UNO-Generalsekretär Kofi Annan hat am Sonntag seinen zweitägigen Prag-Besuch beendet und seine Reise in die österreichischen Hauptstadt Wien fortgesetzt. Nach den Begegnungen mit den höchsten Präsentanten des Staates bildeten die Gespräche mit dem tschechischen UNO-Sonderbevollmächtigten Jiri Dienstbier sowie Verteidigungsminister Vladimir Vetchy am Samstag den Abschluss seines Programms. Annan und Dienstbier sprachen sich Sbereinstimmend für eine komplexe Lösung des Balkanproblems aus. Dienstbier zufolge ist es erforderlich, die Entsendung von administrativen und Polizeikräften zu beschleunigen und die Anzahl der Kfor-Soldaten entsprechend der ursprünglichen Planung zu verstärken. Die Situation im Kosovo könnte sonst ausser Kontrolle geraten und die demokratische Entwicklung der Region gefährden, warnte Dienstbier.

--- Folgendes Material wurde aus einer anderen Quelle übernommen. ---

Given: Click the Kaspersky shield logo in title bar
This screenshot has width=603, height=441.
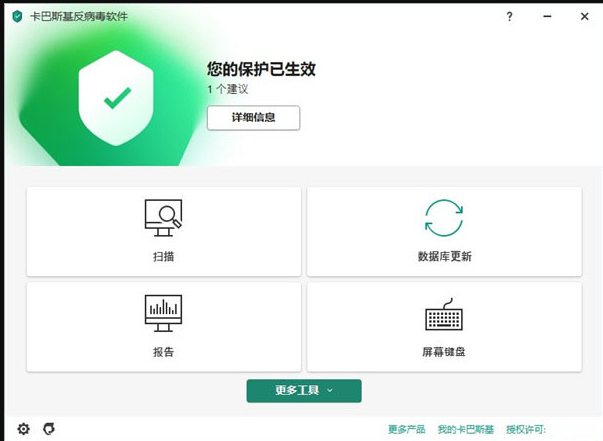Looking at the screenshot, I should [16, 16].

Siemens entschädigt Zwangsarbeiterinen

Zehn tschechische Frauen, die während des II. Weltkriegs in dem Frauen-KZ Ravensbrück Zwangsarbeit für die deutsche Firma Siemens verrichten mussten, erhielten von Siemens eine einmalige Entschädigung in Höhe von 10.000 DM. Darüber informierte das Tschechische Fernsehen am Samstag mit Berufung auf den Vorsitzenden des Verbands der Freiheitskämpfer Jakub Cermin.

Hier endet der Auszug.